The Senate impeached Corona. And then—actually, about six months later—they received DAP funds. Therefore, they must have received these funds because they had agreed to impeach Corona. The premise that what happened before caused what happened after appears plausible, since the cause must come before the effect.
Our philosophy teacher used a favorite example of this fallacy that mistakes a temporal sequence for a causal relationship: Roosters crow just before daybreak. Should we believe that the crowing of the cocks causes the sun to rise?
Respecting the chronology of events would also help avoid unwarranted conclusions. Newspaper headlines, for instance, have called attention to the continuing irregularities in the use of PDAF and DAP funds in the P-Noy administration. Whether intended or not, such headlines sell the spin that the administration already knew about the Napoles racket, but knowingly permitted it to continue. It insinuates administration complicity in the corruption.
Even the Commission on Audit, however, only saw the evidence of the PDAF scam at about the time that the Napoles staff started blowing the whistle. Why it took the COA so long to undertake the audit is an important side issue, but it bears stressing that the order to do so came only with the advent of the P-Noy administration. Until that time, PDAF operations, whose origins preceded P-Noy, enjoyed the presumption of legality.
Given this presumption, the administration, in implementing the DAP, allowed 9 percent of the funds to be treated like the PDAF, allowing legislators to recommend projects, as long as they met DAP guidelines. Unfortunately, some senators—and the media have surfaced, among others, the names of Senators Vicente Sotto, Gregorio Honasan and Ferdinand Marcos Jr.—have allegedly managed to direct these funds to Napoles and, perhaps, other bogus nongovernment organizations.
It is disappointing that former senator Ping Lacson should ask why senators had to be consulted if the DAP targeted already approved projects.

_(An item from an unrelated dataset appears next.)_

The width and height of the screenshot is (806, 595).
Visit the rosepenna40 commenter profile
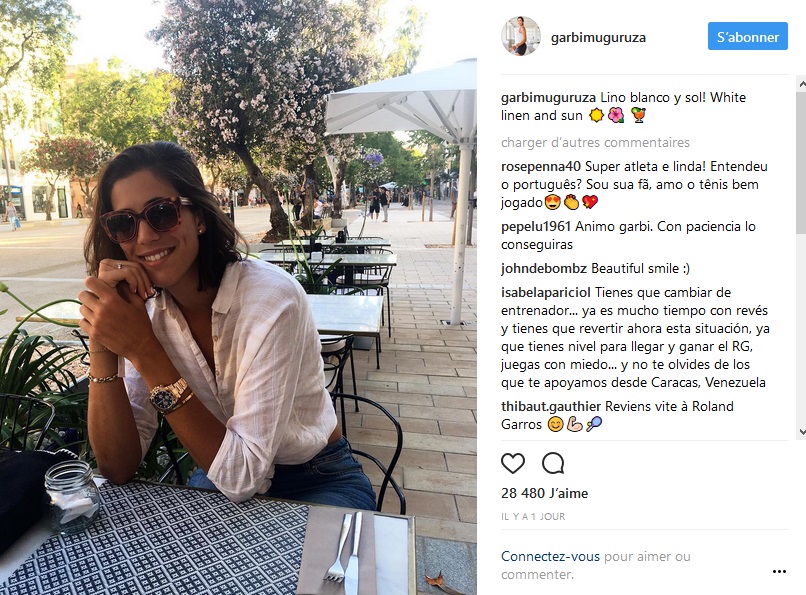541,166
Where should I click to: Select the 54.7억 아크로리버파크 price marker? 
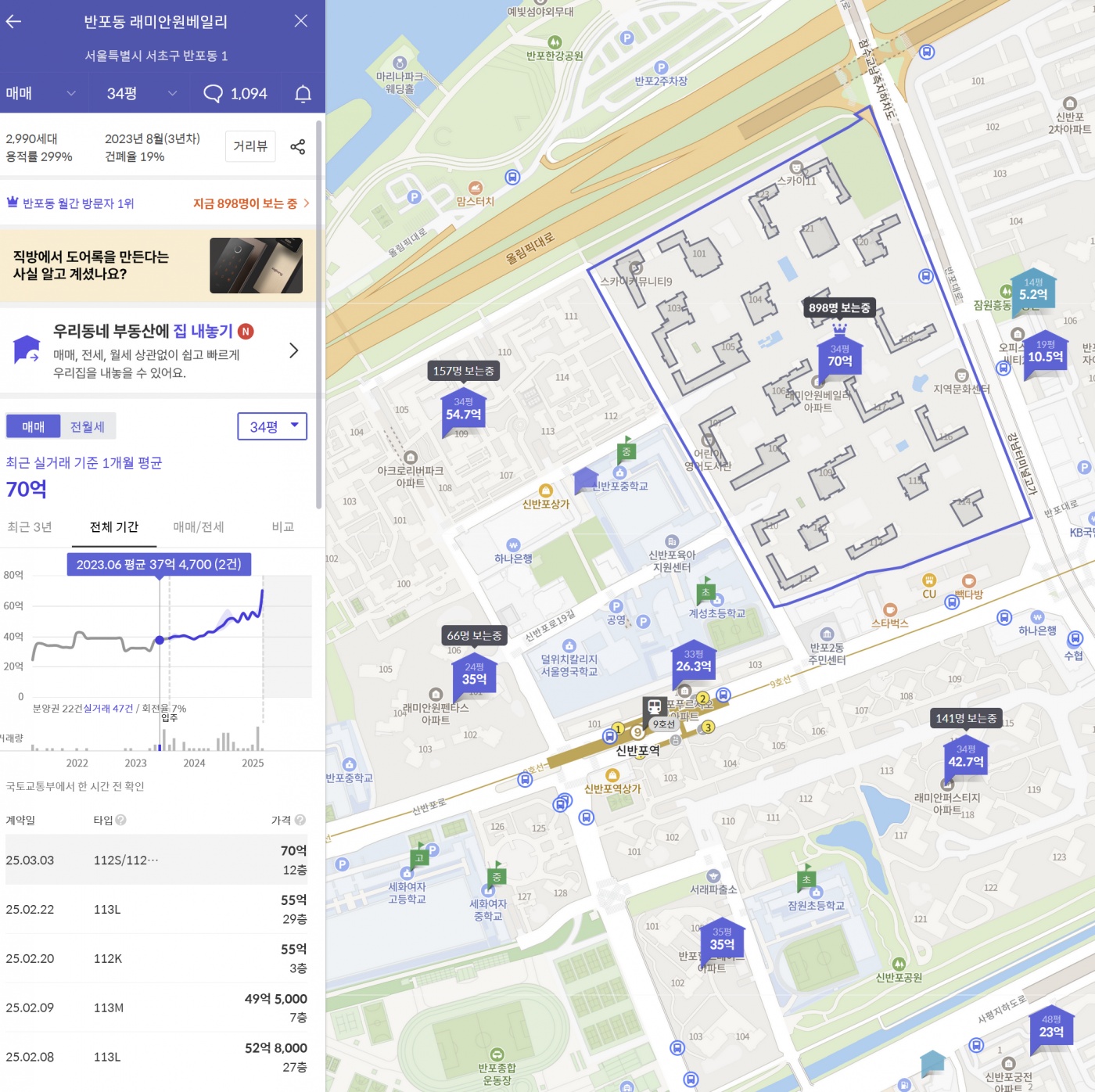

As he must know, very few legislators can be accused of doing the right thing only because it is the right thing to do. The project may be good, but the perennial question comes up: What is in it for me, or, less crassly, for “my constituency?”
Legislators are politicians, and politics everywhere is a negotiations game. The executive branch would prefer cordial relations with Congress to keep the bargaining within the bounds of decency. The Napoles scam, whether the funds came from the PDAF, DAP or Malampaya Fund clearly breached ethical and legal boundaries.
The Supreme Court will rule on the constitutionality of the PDAF and of the DAP. These are two different mechanisms, neither invulnerable to corruption. But the constitutional issues are separate from the criminal charges filed and to be filed against those accused of plundering public funds.
In a recent national address, P-Noy reassured his “bosses” that he will pursue to its conclusion the investigation and prosecution of the pork barrel cases. The scale and brazenness of the corruption already exposed now make imperative the accounting of the use of pork barrel funds by all legislators, whether from the opposition or the administration.
Hopefully, we will see this in Philippine standard time, not in rubber time.